On Jan. 15, during oral arguments before the high court, justices on both sides of the ideological divide expressed concern about the law’s impact on constitutionally protected speech. And legal experts now predict that the three justices who dissented from the 2000 majority opinion on Hill — Anthony Kennedy, Antonin Scalia and Clarence Thomas — will be joined by Samuel Alito, though Chief Justice John Roberts Jr. did not reveal his views during oral arguments. A decision is expected by June.

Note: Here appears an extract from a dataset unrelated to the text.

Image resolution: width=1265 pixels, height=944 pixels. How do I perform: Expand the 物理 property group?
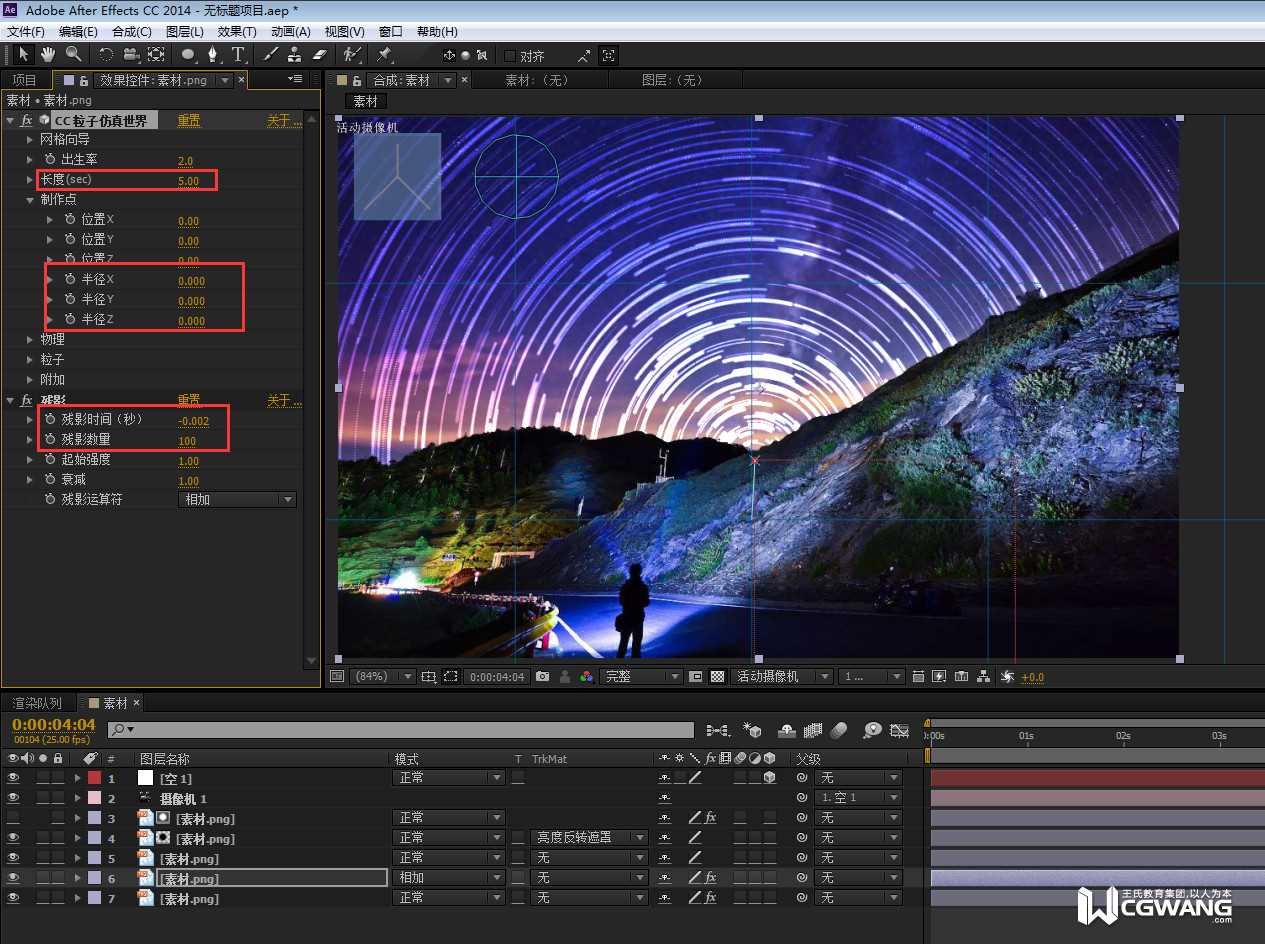tap(30, 340)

In his 2000 dissent on Hill, Kennedy wrote that Colorado’s buffer-zone law “bars a private citizen from passing a message, in a peaceful manner and on a profound moral issue, to a fellow citizen on a public sidewalk.” And during an exchange in oral arguments addressing the Massachusetts law, Kennedy showed that he had not changed his mind about the constitutional problems posed by buffer zones. “In speech cases, when you address one problem, you have a duty to protect speech that’s lawful,” said Kennedy.
Mark Rienzi, an associate professor at The Catholic University of America School of Law and the lead attorney for McCullen, noted that abortion-facility personnel in Massachusetts could pass through the buffer zone, giving the appearance that the state endorsed the speech of facility staff and escorts, while creating impediments to the free expression of ideas by pro-life counselors.
In recent weeks, as the national media prepared for the oral arguments before the Supreme Court and thus gave attention to McCullen’s personal story, Americans have been introduced to what has been presented as the “new face” of pro-life activism: a 77-year-old woman who identifies herself as “5-feet-1-inch tall,” with a “body type [that] can be described as ‘plump.’” Along the way, Americans have also learned that she has shared her home with mothers in trouble and is a part-time prison chaplain.
Contrary to the stereotypes perpetrated by abortion-rights groups and their allies in the media and in Hollywood who say that pro-lifers only want to save babies but don’t care about women, McCullen represents the majority of activists in the field who offer emotional, spiritual and practical support for mothers.
Still, some abortion-rights supporters argue that it would be a mistake to allow McCullen’s disarming presence to justify efforts to overturn buffer zones. They point to a small number of violent and deadly attacks at abortion facilities and contend that the buffer zones are needed to protect women and their constitutional right to an abortion.
Pro-life leaders in this country have strongly repudiated the use of violence to protest legal abortion, including the murder of abortionists and their staff. In his statements before the court, Rienzi noted that the state had yet to prosecute one violation of the buffer-zone law, and he continued to insist that the real issue before the court wasn’t the prevention of violence, but a concerted attempt to violate the free-speech rights of those who seek to counsel and comfort women in desperate straits.
Justice Scalia, in an exchange during the oral arguments, emphasized that McCullen and other plaintiffs challenging the law were not angry protesters. “These people don’t want to protest abortion,” said Scalia. “They want to talk to women who are about to get abortions and try to talk them out of it.”
The court should overturn both the Massachusetts and the Colorado buffer-zone laws.
U.S. women already have free access to abortion. Now they deserve free access to life-changing words of truth and consolation from people like Eleanor McCullen.